Autumn Harvest bread


So it’t not autumn or harvest, so why am I making bread that’s clearly inspired by fall?  Easy – I have 3 pounds of craisins to use.  What can I say, they were a good deal at Costco!  I just don’t think I conceptualized just how many craisins that was when I bought the bag.  Half is safely in the freezer, but I wanted to find some new recipes to help get rid of hte rest.  Apple a Day comes through again!  The Autumn Harvest Bread was sweet and yummy and would be even more divine in the fall season.  Can’t wait to make it again next fall! I doubled the recipe for 2 loaves, because I like to make one for us and give one away!  Enjoy!

Autumn Harvest Bread
Original recipe from Recipe Zaar, introduced to me by Apple a Day. Altered a little based on what I had on hand.  Makes 2 loaves

3 c all-purpose flour
2 tsp ground cinnamon
1 tsp nutmeg
2 tsp baking soda
1 tsp salt
1.5 cups of white sugar
1/2 cup dark brown sugar
15oz can pumpkin puree
4 large eggs
1/2 cup canola oil
1 cup unsweetened applesauce
2 small apples, peeled, cored and diced (I used one fuji, one golden delicious)
1/2 cup craisins
1/2 cup golden raisins

Preheat oven to 350. Spray 2 loaf pans with baking spray.

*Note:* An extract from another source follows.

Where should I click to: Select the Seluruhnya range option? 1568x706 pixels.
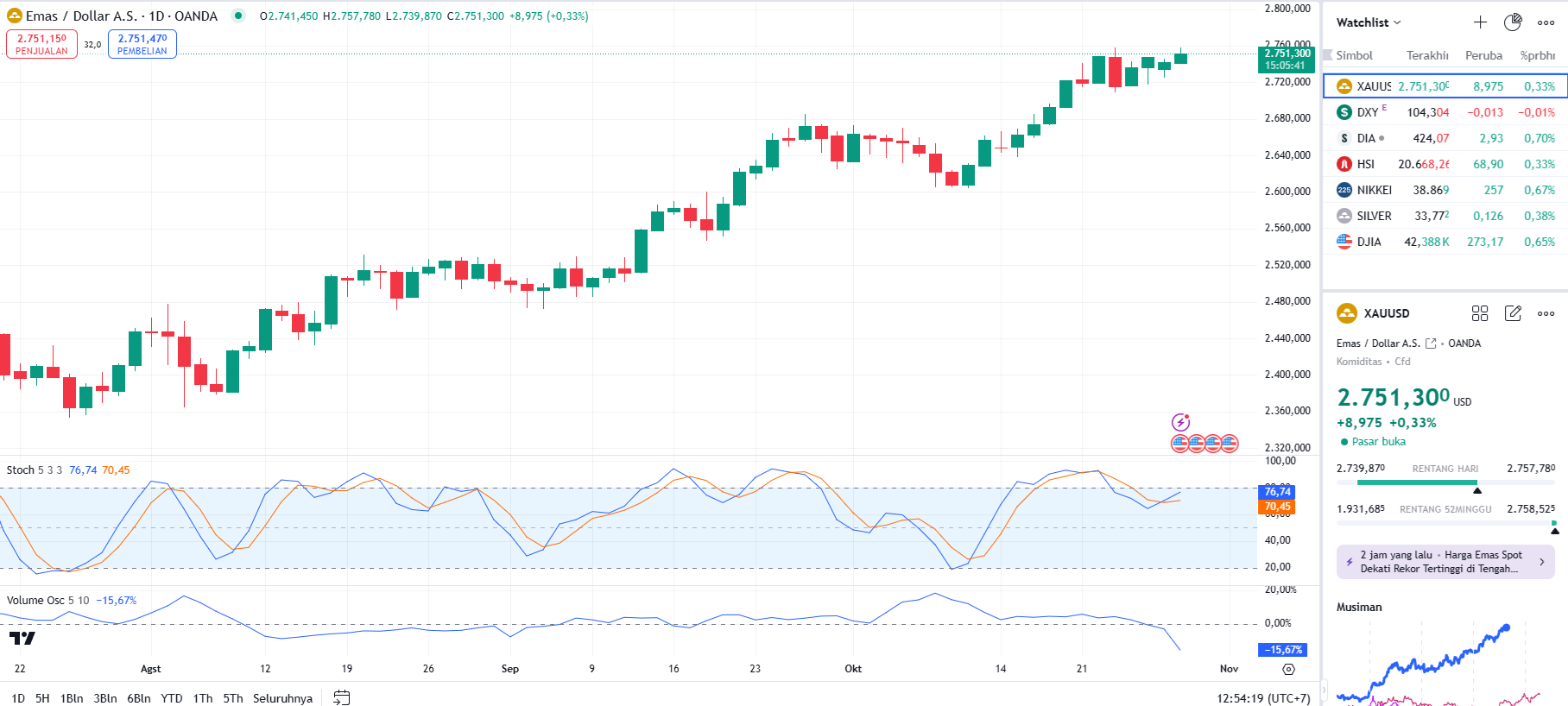point(282,698)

Combine flour, cinnamon, nutmeg, bakin soda and salt.  Combine sugars, pumpkin, eggs, oil, applesauce in a large bowl, mix until just blended.  Gradually add flour mixture, stir until just moistened.  Fold in apples, craisins and raisins. 

Spoon into pans, bake aprox 60 minutes or until tester comes out clean.  Cool for 20 minutes before removing from pans.  Cool completely.